El valor adecuado de homocisteína se sitúa entorno a 6,3 mc mol/l.

Se han descubierto varias causas que aumentan estos niveles. La principal es la deficiencia en la dieta de nutrientes esenciales, las vitaminas B12, B6 y ácido fólico.

  • La vitamina B6 la encontramos en los cereales integrales, las legumbres, frutos secos. Necesitamos cada día un aporte de 1,4mg.
  • La vitamina B12 la encontramos en la carne, mejor blanca o en suplementos. Se recomienda un suplemento semanal que proporcione al menos 2.000mcg.
  • El ácido fólico lo encontramos en las verduras de hoja verde, coles, espinacas, lechugas, legumbres y en las frutas. La cantidad diaria en adultos es de 400mcg.

Cómo podemos controlar los niveles de colesterol y homocisteína

La dieta es la clave, mejor que los fármacos.
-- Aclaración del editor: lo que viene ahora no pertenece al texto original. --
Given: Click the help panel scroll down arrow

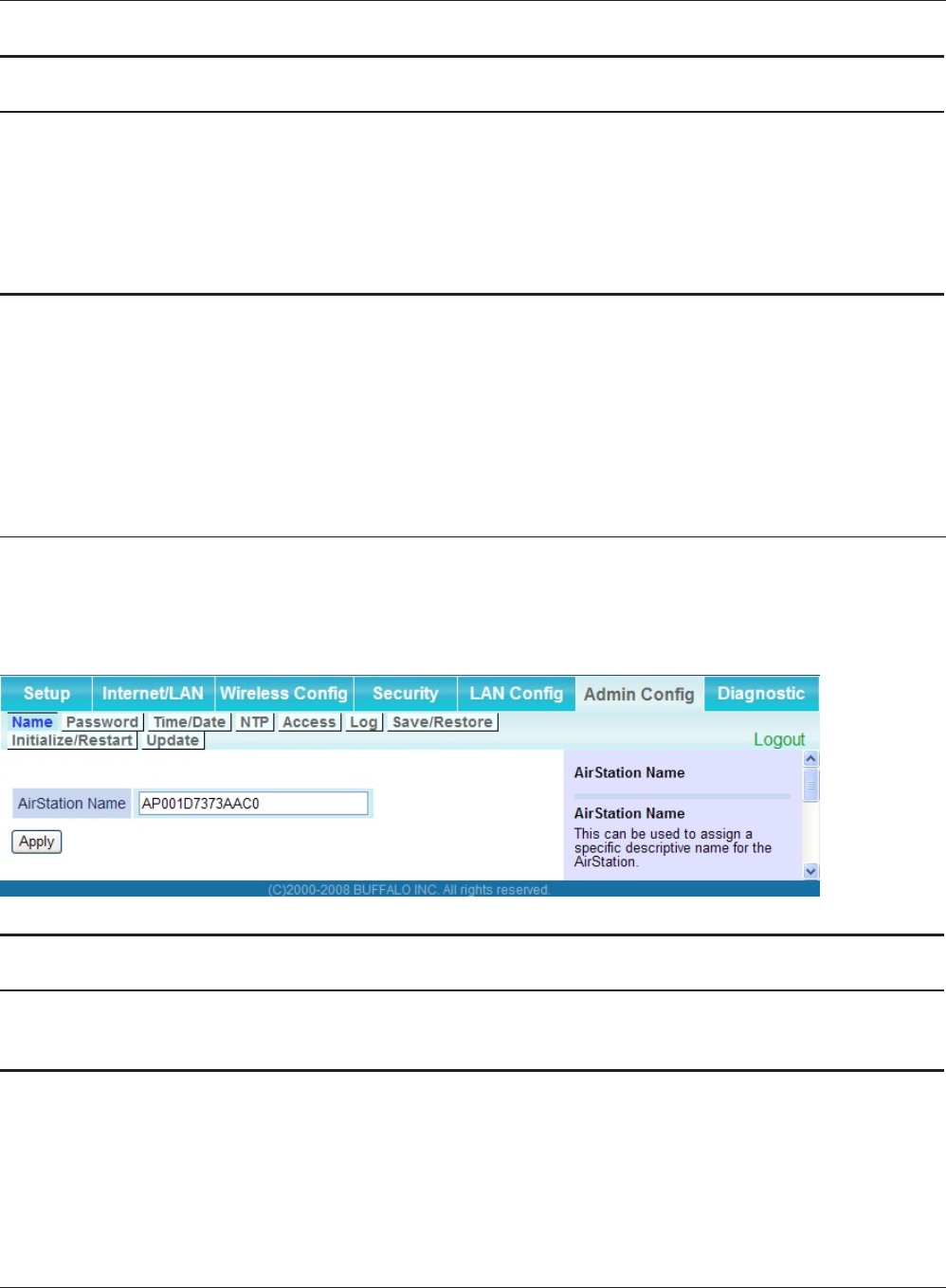Looking at the screenshot, I should click(x=810, y=871).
  • Aumenta la ingesta de verduras de hoja verde y legumbres. Sobre todo hay que mantener buenos niveles de vitamina B12.
  • Reducir el consumo de café, alcohol y ciertos fármacos como los antiepilépticos y anestésicos.
  • Evitar los productos de origen animal pre-procesados, sobre todo carnes rojas.
  • Aumenta el consumo de grasas omega 3. Estos se encuentran en el pescado azul, los mariscos y los frutos secos.
  • Mídete la cintura. Si eres mujer y tu cintura mide más de 80cm y si eres hombre más de 94cm, te conviene cambiar tu dieta y hacer más ejercicio.
  • Cuida tu flora intestinal. Tener una microbiota saludable reduce el riesgo de padecer muchas enfermedades, cáncer, diabetes tipo 2, obesidad, depresión, enfermedades auto inmunes como fibromialgia, fatiga crónica…
  • Reduce la ingesta de azúcar e hidratos de carbono simples (harinas blancas y sus derivados). Así evitarás aumentar los niveles de azúcar en sangre y triglicéridos.
  • No abuses de las grasas saturadas ni de las grasas vegetales parcialmente hidrogenadas.
  • Controla tu tensión. La hipertensión está implicada en la gran mayoría de ictus y ataques cardiacos. Para ello reduce el consumo de azúcares y los hidratos de carbono simples.

Por último destacar también que existen otras causas que pueden aumentar la homocisteína, por ejemplo un mal funcionamiento del hígado y los riñones o de procesos tumorales.